Wherever the string "each" appears in the listing, copy that line.

☆ ☆ ☆ ☆

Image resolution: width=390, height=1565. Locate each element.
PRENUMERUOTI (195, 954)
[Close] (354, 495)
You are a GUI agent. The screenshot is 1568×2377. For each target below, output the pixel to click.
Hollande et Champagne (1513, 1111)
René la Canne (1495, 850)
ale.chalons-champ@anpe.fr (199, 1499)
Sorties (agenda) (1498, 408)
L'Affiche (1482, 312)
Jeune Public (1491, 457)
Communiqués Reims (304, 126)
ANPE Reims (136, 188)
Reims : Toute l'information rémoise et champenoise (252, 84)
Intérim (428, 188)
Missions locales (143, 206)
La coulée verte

☆ ☆ ☆ ☆

**WORKED SOLUTION**.
Image resolution: width=390, height=1565. Locate each element.
You are a GUI agent. The screenshot is 1568×2377. For each target below, output the pixel to click.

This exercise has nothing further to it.